DEHB: EVOLUTIONARY HYPERBAND FOR SCALABLE, ROBUST AND EFFICIENT HYPERPARAMETER OPTIMIZATION

By Noor Awad,

Modern machine learning algorithms crucially rely on several design decisions to achieve strong performance, making the problem of Hyperparameter Optimization (HPO) more important than ever. We believe that a practical, general HPO method must fulfill many desiderata, including: (1) strong anytime performance, (2) strong final performance with a large budget, (3) effective use of parallel resources, (4) scalability w.r.t. the dimensionality and (5) robustness & flexibility. These desiderata drove the development of BOHB [Falkneret al., 2018], which satisfied them by combining the best features of Bayesian optimization (BO) via Tree Parzen estimates (TPE) [Bergstra et al., 2011] (in particular, strong final performance), and the many advantages of bandit-based HPO via Hyperband. While BOHB is among the best general-purpose HPO methods we are aware of, it still has problems with optimizing discrete dimensions and does not scale as well to high dimensions as one would wish. Therefore, it does not work well on high-dimensional HPO problems with discrete dimensions and also has problems with tabular neural architecture search (NAS) benchmarks. This post presents DEHB which is the new successor of BOHB that replaces the BO component with the evolutionary search approach of Differential Evolution (DE) (as the figure below shows) to yield a new general optimizer to solve a broad range of HPO benchmarks and NAS problems.

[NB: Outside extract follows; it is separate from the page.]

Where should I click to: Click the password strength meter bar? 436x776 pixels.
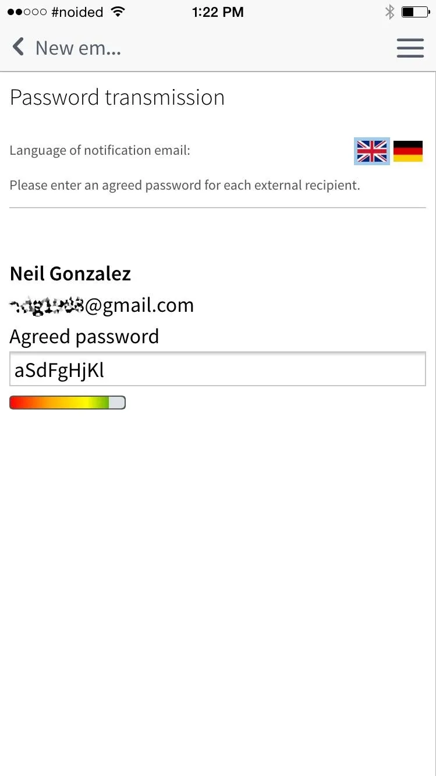(68, 403)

DEHB in particular is up to 1000 times faster than random search (RS) (Left plot) and up to 32 times faster than BOHB (right plot) on HPO problems; on toy functions, these speedup factors even reached 33 440 and 149, respectively (bottom plot).

Hyperband and Differential Evolution

HPO as a black-box optimization problem can be broadly tackled using two families of methods: model-free methods, such as evolutionary algorithms (i.e. Differential Evolution DE), and model-based methods (Bayesian Optimization). DE and BO are the two main components that form DEHB.

Hyperband

HB is a multi-armed bandit method which dynamically allocates different resources to a set of random configurations, and uses a simple heuristic, Successive Halving (SH) with simple random search repeatedly to allocate more resources (budget $latex r$) to promising configurations $latex n$. HB iterates the following steps:

runs many configurations on a small budget
increases the budget for the best ones
terminates a constant fraction at each step to limit the computational cost

Differential Evolution

DE is a simple, well-performing EA to solve a variety of optimization problems, and starts by initializing a population space of N individuals uniformly at random in the search range. Then it iterates 3 basic steps:

Mutation which is responsible to generate a new mutant vector based on weighted difference vector $latex v_{i,g}= x_{r_1,g} + F\cdot(x_{r_2,g} – x_{r_3,g})$ where $latex F$ is a scaling factor and is within (0,1]
Crossover which uses a simple binomial operation to select values from $latex v_{i,g}$ with a probability $latex p$ (called crossover rate) and $latex x_{i,g}$ otherwise to generate the final offspring $latex u_{i,g}$
Selection uses the better of $latex x_{i,g}$ and $latex u_{i,g}$ for the members of population for the next generation

DEHB: Evolutionary-based Hyperband

DEHB combines the best of both DE and HB, and maintains a \textit{subpopulation} for each of the fidelity levels such that no random sampling occurs and DE evolution runs instead with information flows from the subpopulations at lower budgets to those at higher budgets through a modified DE mutation. DEHB runs several iterations. The first iteration in DEHB is similar to vanilla HB, and random search is used to initialize the first subpopulation at lowest fidelity. Every subsequent SH bracket begins by reusing the subpopulation updated in the previous SH bracket and carrying out a DE evolution, and the information flows from the subpopulations at lower budgets to those at higher budgets through the modified DE mutation. Unlike in vanilla DE, in DEHB, the mutants involved in DE evolution are extracted from the parent pool instead of the population itself. This allows the evolution to incorporate and combine information from the current budget, and also from the lower budgets.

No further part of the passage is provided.